Movies

Edwin Boyd, Canada’s notorious bank robber, makes the big screen at last

The real life anti-hero of ’Citizen Gangster’ was no Clyde Barrow—just a failed actor
By Brian D. Johnson
Edwin Boyd, anti-hero
eOne Films

Edwin Boyd wanted to be famous. He succeeded, up to a point, by becoming the most notorious bank robber the country has ever seen—not quite the Hollywood star of his dreams. After quitting his job as a Toronto transit driver and making a stab at an acting career, the Second World War veteran staged a string of flamboyant holdups between 1949 and 1951 that made him a front-page folk hero. Inspired by James Cagney gangster movies, Boyd treated his armed withdrawals as performance, wearing theatrical greasepaint, vaulting bank counters, and flirting with tellers. But after two jailbreaks and the largest manhunt in Canadian history, he didn’t get a Hollywood ending. Instead of being cut down in a Bonnie and Clyde blaze of gunfire, he surrendered without a struggle when police surprised him asleep in bed. After 15 years in prison, he was paroled to Vancouver Island—forced to mask his celebrity with an assumed name—and cared for the disabled until his death, in 2002, at the ripe age of 88.

Finally he’s found his way onto the big screen, in Edwin Boyd: Citizen Gangster, a stylish and powerful feature debut by Canadian writer-director Nathan Morlando that opens this week. Portrayed as a dashing depressive by Scott Speedman (Barney’s Version), this sad outlaw is a far cry from James Cagney or Clyde Barrow. Afflicted by post-traumatic stress disorder, he’s an overzealous breadwinner addicted to the rush of robbing banks. In the holdups, set to a pounding score of contemporary rock, he waves a gun around—a souvenir German Luger—but shoots no one. A single bullet is fired when one of Boyd’s gang kills a cop then feels an instant shudder of remorse. How Canadian is that?

The movie, which won best Canadian first feature at the Toronto International Film Festival last year, received mixed reviews in the U.S., where it was released last month as Citizen Gangster—Boyd’s name, which would draw a blank across the border, was erased from the title. American critics seemed puzzled that a bank-robber movie could be so “melancholy,” a word that recurs in positive and negative notices. “This unusually cerebral crime movie chooses psychic pain over public-enemy thrills,” said the New York Times. “It was a perfect line,” says Morlando. “That was the intention. I guess they’re just not into that. It’s like, ‘Oh man, why didn’t he do more bank-robbing in the film?’ ”

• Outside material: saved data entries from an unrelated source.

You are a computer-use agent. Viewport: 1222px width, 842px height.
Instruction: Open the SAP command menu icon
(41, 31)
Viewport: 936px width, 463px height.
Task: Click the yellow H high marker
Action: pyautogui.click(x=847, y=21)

Morlando spent a decade making the movie, an obsession he traces back to growing up in Toronto’s east end where he heard his parents reminisce about the Boyd gang, which included Lenny Jackson, Val Kozak and Willy Jackson. “My mum remembers the day Lenny and Val were hung,” he says, referring to their midnight execution at the Don Jail just months after they’d killed the policeman. “It was a tragic day for them. The public was very upset. What isn’t in the film is that these poor guys strangled for 43 minutes before dying. There was a vigil of 500 people outside the Don Jail.”

The urge to re-explore the Boyd legend—the subject of two books and a 1982 TV docudrama starring Gordon Pinsent—occurred to Morlando while he was studying the anti-hero in a graduate course on existentialism and religious studies at York University. He tracked down Boyd and spent years cultivating a long-distance relationship with him by phone. He also met Boyd’s estranged daughter, Carolyn, whose girlhood memories provided some authentic details—including a scene where laundered banknotes catch fire in the oven, drying on a cookie rack, after the kids help dad wash and “age” the loot.

Carolyn, says Morlando, wanted the film “to capture her family’s pain and loss,” and felt it did. She also led the director to her mother, Doreen (now deceased), sublimely portrayed by Kelly Reilly as an English rose torn between love and despair. “At first I was enamoured with Boyd,” says Morlando, “When I sat down with Doreen, she cried and said she’s loved no one more than Eddie. Then I realized this was a tragic love story.”

Inspired by the romance of an outlaw folk hero, Morlando ended up making a movie about emotional consequences—not the legacy Boyd had in mind, but a punishment that suits the crime.